Setenta obras de uno de los artistas más polémicos del siglo XX
Una retrospectiva de Bacon en la Tate Britain aguarda su llegada al Prado
martes 09 de septiembre de 2008, 17:12h
La nueva exposición de la Tate Britain de Francis Bacon, uno de los más importante de los pintores británicos del siglo XX, podrá visitarse hasta el 4 de enero y viajará luego al Museo del Prado. La muestra comprender alrededor de setenta obras que cubren casi medio siglo de creación continua, interrumpida por el fatal ataque cardiaco que sufrió el artista en Madrid.
La auténtica irrupción de Bacon en el mundo del arte contemporáneo no se produjo hasta 1945, cuando su tríptico "Tres Estudios para Figuras en la base de una Crucifixión", pintado un año antes, causó un enorme impacto en los visitantes de la galería Lefebvre, de París, donde se expuso por primera vez al público.

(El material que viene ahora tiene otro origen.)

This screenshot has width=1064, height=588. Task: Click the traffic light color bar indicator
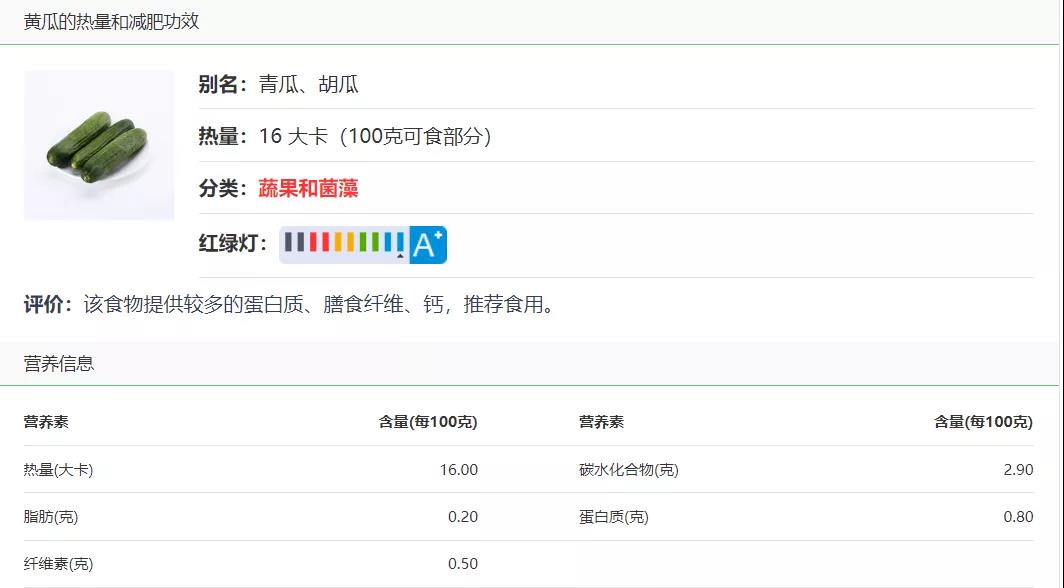click(x=344, y=242)
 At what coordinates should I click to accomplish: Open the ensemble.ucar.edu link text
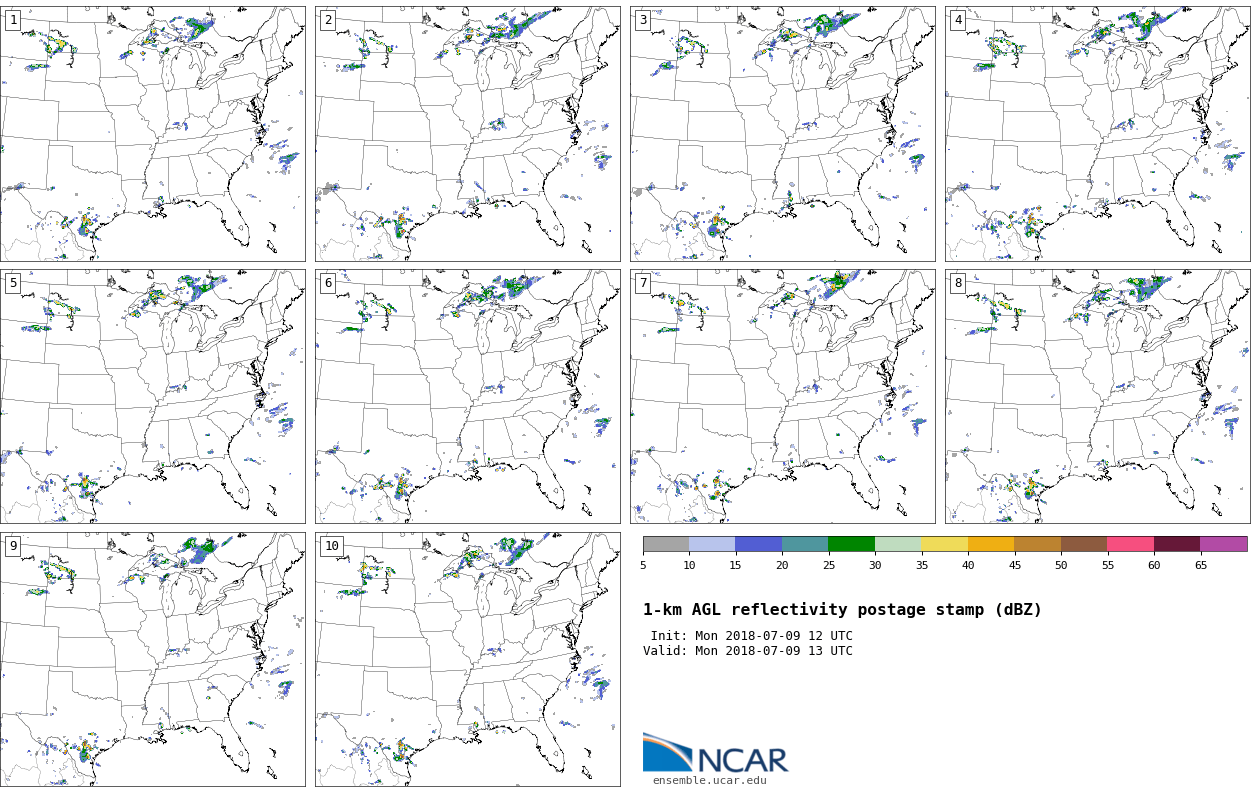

En ese tríptico, perteneciente hoy a la Tate, están "in nuce" algunas de las constantes de su obra: el aislamiento - más tarde enjaulamiento- de la figura, la violencia sadomasoquista, la náusea, la fascinación por la carne, elementos todos que hacen de Bacon el pintor existencialista por excelencia.
Caótico y visceral
Un existencialismo visceral, viscoso y abiertamente sexual parece estar en las antípodas del existencialismo distante, ascético y casi metafísico de su contemporáneo suizo Alberto Giacometti.
Él mismo escribió en 1964 de su obra que le gustaría que sus lienzos parecieran como si hubiese pasado por ellos una presencia humana dejando su huella "como un caracol deja su baba".
Bacon fue un coleccionista de imágenes, de fotografías y reproducciones de todo tipo que veía en revistas y libros y que recortaba y amontonaba en su caótico estudio para echar eventualmente mano de ellas cada vez que lo necesitaba.